From the aspects outlined above arises the imperative need for States to develop and maintain effective Maritime Domain Awareness, understood as the effective understanding of all activities and elements related to the maritime domain that could impact protection, security, the economy, or the marine environment. This will entail the development of technical and military capabilities, or the implementation of agreements with countries that can provide supporting capabilities to achieve this goal.
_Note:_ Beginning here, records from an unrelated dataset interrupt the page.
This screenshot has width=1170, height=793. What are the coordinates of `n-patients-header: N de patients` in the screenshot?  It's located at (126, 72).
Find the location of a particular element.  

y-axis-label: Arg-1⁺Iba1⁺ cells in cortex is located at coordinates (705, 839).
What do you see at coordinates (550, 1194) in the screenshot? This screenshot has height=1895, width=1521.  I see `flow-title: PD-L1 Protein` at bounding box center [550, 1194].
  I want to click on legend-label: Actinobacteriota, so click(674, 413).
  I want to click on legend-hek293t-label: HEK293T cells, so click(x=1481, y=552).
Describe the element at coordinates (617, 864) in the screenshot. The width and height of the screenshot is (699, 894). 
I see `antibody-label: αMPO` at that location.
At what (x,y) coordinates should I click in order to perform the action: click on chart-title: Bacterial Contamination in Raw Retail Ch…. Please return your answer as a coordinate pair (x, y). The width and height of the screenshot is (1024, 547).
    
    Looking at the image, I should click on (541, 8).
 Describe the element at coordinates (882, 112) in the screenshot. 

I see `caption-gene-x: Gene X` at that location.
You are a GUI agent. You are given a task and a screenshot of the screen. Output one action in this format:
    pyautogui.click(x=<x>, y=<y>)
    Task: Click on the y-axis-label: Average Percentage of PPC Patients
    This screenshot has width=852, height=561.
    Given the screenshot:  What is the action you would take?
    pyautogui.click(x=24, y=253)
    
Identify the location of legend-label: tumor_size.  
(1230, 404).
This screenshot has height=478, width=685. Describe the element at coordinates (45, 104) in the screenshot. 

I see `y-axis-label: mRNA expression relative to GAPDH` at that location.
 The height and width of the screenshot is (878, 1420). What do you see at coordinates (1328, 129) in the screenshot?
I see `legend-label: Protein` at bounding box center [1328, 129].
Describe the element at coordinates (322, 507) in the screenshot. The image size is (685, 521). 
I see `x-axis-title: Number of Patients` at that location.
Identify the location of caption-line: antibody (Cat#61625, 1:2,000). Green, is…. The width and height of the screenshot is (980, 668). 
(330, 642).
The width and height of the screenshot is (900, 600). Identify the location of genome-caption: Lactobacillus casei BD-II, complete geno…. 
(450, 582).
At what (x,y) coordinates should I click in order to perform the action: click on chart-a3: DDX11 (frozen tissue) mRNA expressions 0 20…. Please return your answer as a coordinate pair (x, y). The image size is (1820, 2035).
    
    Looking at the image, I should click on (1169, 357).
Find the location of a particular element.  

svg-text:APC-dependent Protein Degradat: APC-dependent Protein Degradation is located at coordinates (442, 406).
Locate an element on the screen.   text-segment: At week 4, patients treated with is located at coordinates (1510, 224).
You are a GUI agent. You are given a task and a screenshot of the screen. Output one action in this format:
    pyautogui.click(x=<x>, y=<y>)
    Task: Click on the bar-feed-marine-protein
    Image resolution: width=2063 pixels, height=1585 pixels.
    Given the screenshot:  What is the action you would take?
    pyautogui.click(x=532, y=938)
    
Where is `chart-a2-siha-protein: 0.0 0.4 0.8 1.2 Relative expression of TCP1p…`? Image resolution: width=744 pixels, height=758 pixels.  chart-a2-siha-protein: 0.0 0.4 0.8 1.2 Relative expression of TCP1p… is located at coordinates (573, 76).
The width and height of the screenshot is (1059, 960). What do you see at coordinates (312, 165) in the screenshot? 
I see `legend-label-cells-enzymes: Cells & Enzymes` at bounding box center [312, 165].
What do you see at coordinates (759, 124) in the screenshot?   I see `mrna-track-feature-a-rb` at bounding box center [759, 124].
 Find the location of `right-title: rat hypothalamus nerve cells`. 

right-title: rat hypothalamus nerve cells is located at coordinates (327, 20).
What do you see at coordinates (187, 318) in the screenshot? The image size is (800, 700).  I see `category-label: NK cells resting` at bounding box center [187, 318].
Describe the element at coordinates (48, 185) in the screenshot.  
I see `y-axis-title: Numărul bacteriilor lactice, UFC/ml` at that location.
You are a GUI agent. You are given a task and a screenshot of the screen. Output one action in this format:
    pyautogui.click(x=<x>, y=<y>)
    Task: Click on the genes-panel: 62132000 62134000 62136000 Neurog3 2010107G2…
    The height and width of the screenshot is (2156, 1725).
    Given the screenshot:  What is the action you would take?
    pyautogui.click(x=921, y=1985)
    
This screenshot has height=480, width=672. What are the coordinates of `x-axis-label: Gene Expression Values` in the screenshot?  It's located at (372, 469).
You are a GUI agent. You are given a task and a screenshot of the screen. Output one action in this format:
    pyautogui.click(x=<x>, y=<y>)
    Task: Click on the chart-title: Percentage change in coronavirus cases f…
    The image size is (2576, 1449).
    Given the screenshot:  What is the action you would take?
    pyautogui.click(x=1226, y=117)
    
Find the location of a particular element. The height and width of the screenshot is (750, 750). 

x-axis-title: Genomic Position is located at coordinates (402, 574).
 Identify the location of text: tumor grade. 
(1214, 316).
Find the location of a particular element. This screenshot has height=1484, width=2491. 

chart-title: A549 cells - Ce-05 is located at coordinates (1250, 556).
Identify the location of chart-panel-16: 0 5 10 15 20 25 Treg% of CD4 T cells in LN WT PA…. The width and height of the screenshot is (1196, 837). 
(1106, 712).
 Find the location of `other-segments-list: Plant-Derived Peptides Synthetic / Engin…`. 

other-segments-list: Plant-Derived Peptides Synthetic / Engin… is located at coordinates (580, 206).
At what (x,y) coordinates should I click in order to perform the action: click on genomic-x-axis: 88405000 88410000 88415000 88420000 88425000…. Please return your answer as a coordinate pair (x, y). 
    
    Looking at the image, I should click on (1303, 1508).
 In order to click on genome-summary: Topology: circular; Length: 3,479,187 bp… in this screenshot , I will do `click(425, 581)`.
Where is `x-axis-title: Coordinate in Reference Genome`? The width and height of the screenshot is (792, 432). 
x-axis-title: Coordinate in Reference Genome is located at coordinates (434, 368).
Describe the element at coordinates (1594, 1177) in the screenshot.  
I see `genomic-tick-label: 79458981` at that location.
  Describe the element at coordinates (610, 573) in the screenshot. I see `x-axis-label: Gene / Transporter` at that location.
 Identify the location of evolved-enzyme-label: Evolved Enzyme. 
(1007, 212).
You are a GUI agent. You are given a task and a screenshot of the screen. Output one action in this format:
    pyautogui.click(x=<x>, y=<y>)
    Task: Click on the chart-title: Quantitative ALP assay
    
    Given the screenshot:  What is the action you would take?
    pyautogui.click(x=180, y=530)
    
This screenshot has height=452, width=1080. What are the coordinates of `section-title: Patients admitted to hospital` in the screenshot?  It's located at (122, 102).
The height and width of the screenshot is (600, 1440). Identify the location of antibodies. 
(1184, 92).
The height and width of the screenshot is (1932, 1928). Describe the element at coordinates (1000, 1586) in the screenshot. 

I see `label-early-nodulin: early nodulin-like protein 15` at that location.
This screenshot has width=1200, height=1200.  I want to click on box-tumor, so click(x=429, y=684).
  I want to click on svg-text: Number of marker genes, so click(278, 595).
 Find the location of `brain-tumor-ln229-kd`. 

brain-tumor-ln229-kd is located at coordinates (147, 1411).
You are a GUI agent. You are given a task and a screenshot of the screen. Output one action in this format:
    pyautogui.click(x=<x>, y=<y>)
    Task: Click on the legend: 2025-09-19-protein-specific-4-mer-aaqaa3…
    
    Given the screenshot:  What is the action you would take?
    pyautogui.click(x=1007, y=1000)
V. Conclusions: Toward Integrated Maritime Security

  • The validity and responsibility of Pacific coastal States to act against vessels engaged in illicit activities constitute a legal and geopolitical imperative. UNCLOS offers a robust, albeit sometimes diffuse, framework that enables such action, particularly through Article 33 (Contiguous Zone) and Article 108 (Drug Trafficking).
  • The real challenge does not lie in the absence of rights, but in the capacity and political will of States to exercise them effectively and in a coordinated manner.
  • Pacific States must invest in capabilities, both in material means and trained human resources, to achieve Maritime Domain Awareness that allows them to act and document the “reasonable grounds” that justify their actions.
  • The Pacific requires a network of bilateral and multilateral agreements (boarding agreements, real-time information-sharing) that can overcome the jurisdictional limitations of the EEZ and the high seas, establishing cooperation as the norm, as required by Article 108. Organizations such as the Permanent Commission of the South Pacific (CPPS) must serve as vehicles for this legal and operational harmonization.
  • Ultimately, the Pacific must cease to be a haven for criminals. Coastal States not only have the right, but also the solemn responsibility to exercise, actively and in strict accordance with the law, the prerogatives that UNCLOS grants them, to ensure that freedom of the seas is not confused with impunity. Maritime sovereignty in the 21st century is measured not only by the possession of territory, but by the effective capacity to defend its limits and interests against every threat that sails through its waters.

References

International Maritime Organization. (n.d.). Maritime Domain Awareness. https://www.imo.org/en/ourwork/security/pages/maritime-domain-awareness.aspx

García, F. (2025, September 16). ¿Ataque sin precedentes? Breve análisis y perspectiva. Estrategia. https://www.diarioestrategia.cl/texto-diario/mostrar/5428821/ataque-precedentes-breve-analisis-perspectiva

Morales, S. (n.d.). Geopolítica de los mares y océanos. Cuadernos de Estrategia, 224. Instituto Español de Estudios Estratégicos. https://www.defensa.gob.es/ceseden/-/cuaderno-de-estrategia-224

United Nations. (1982). United Nations Convention on the Law of the Sea. https://www.un.org/depts/los/convention_agreements/texts/unclos/convemar_es.pdf

United Nations. (1988). United Nations Convention against Illicit Traffic in Narcotic Drugs and Psychotropic Substances (1988 Vienna Convention). https://www.unodc.org/pdf/convention_1988_es.pdf

The opinions expressed in this article are those of the author and do not necessarily reflect the views of the Miami Strategic Intelligence Institute (MSI²).